- Born: August 3, 1955 (age 71)
- Known for: New Testament Matthew, parables, miracles, historical Jesus, Luke-Acts, John, 1 Corinthians, James), historical trustworthiness, New Testament theology, stewardship and money matters, and gender roles.

Academic background
- Education: Augustana College, B.A. Trinity Evangelical Divinity School, M.A.
- Alma mater: University of Aberdeen, Ph.D.
- Thesis: The Tradition History of the Parables Peculiar to Luke's Central Section (1982)
- Doctoral advisor: I. Howard Marshall

Academic work
- Institutions: Distinguished Professor Emeritus of New Testament at Denver Seminary, Colorado

= Craig Blomberg =

American New Testament scholar

Craig L. Blomberg (born August 3, 1955) is an American New Testament scholar. As of 2025, he is the Distinguished Professor Emeritus of the New Testament at Denver Seminary in Colorado where he has been since 1986. As of 2025, he serves as the president of the Evangelical Theological Society.

_COLLECTED DATA_
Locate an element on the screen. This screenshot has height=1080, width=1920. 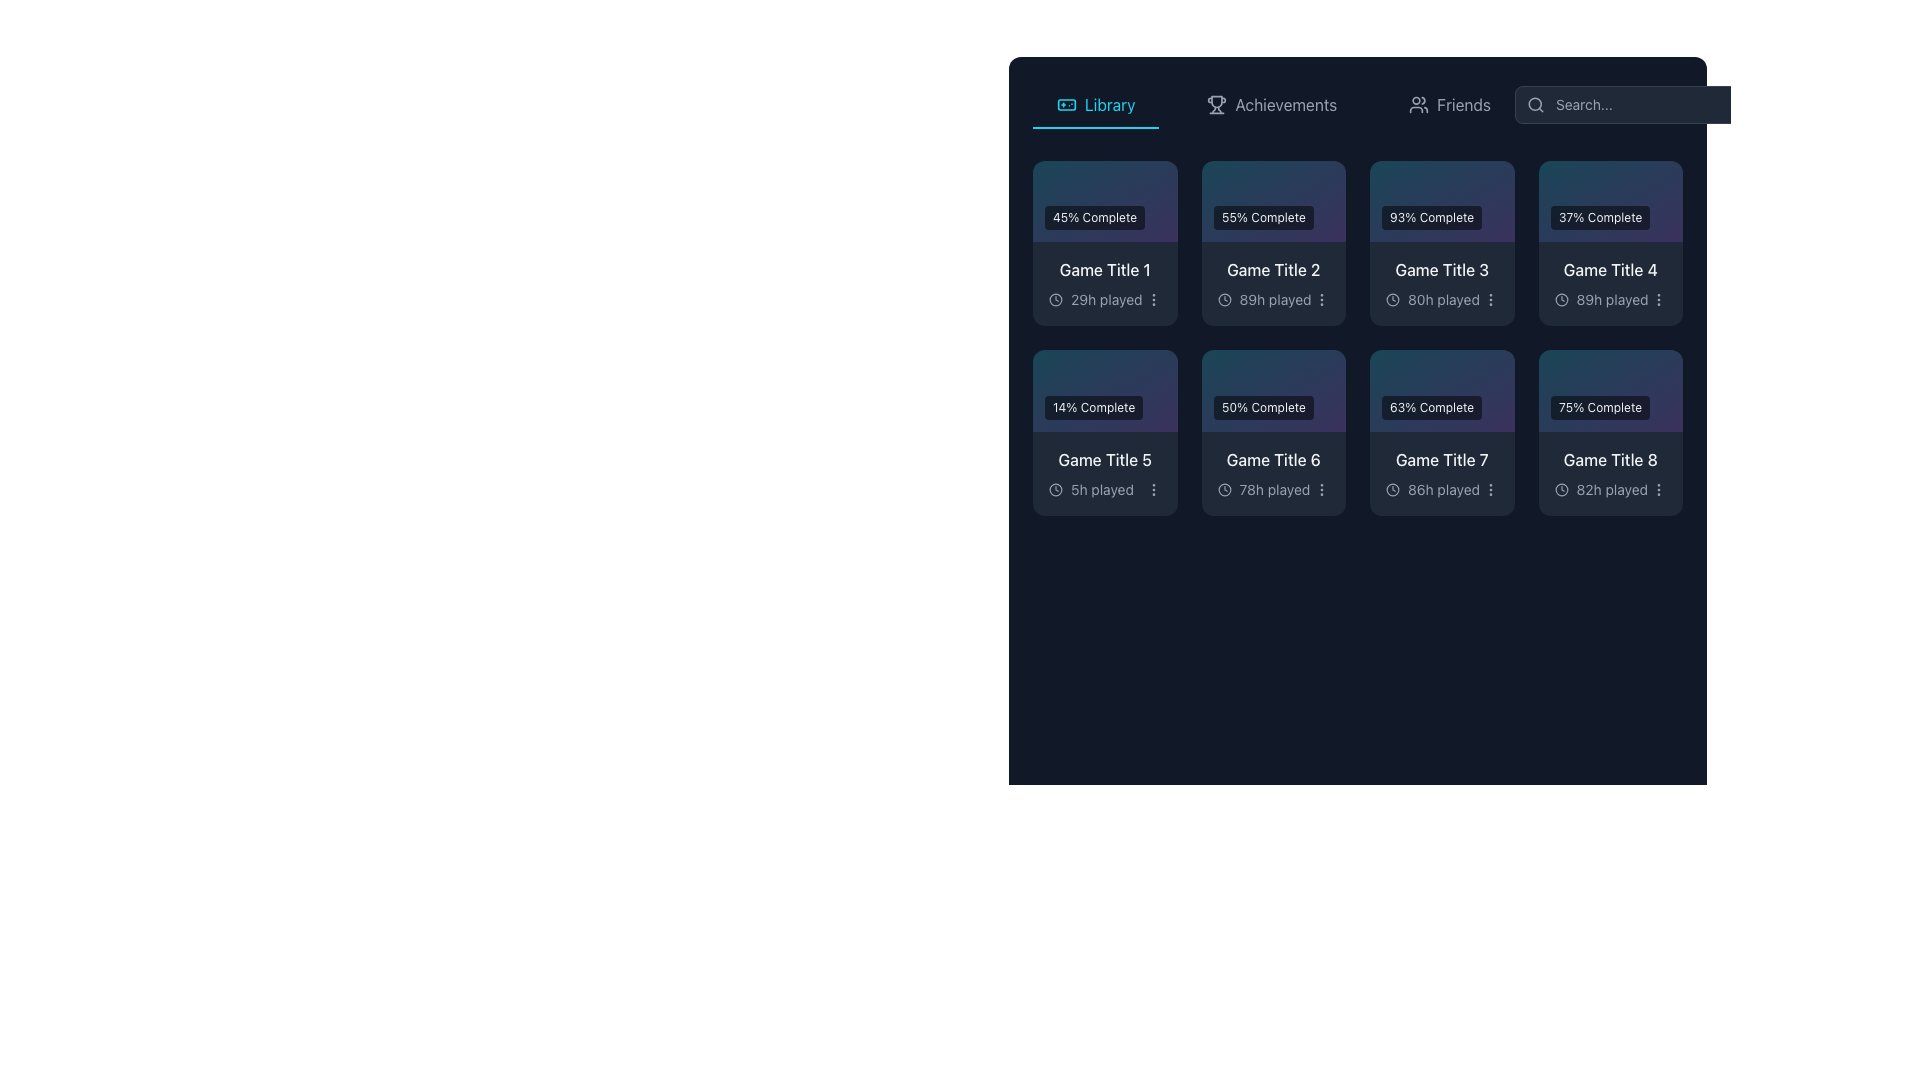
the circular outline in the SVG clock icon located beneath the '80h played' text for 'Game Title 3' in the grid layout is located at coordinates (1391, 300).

_EXERCISE DESCRIPTION_
For each statement below, say whether the Craig Blomberg profile above supports it, answering yes or no and quoting the deciding words of the text. 1. Blomberg's doctoral advisor was I. Howard Marshall. 2. Blomberg received his Ph.D. from Trinity Evangelical Divinity School. 3. Blomberg has been at Denver Seminary since 1986.

_COMPLETE ANSWER_
1. Yes: "Doctoral advisor: I. Howard Marshall"
2. No: "University of Aberdeen, Ph.D."
3. Yes: "where he has been since 1986"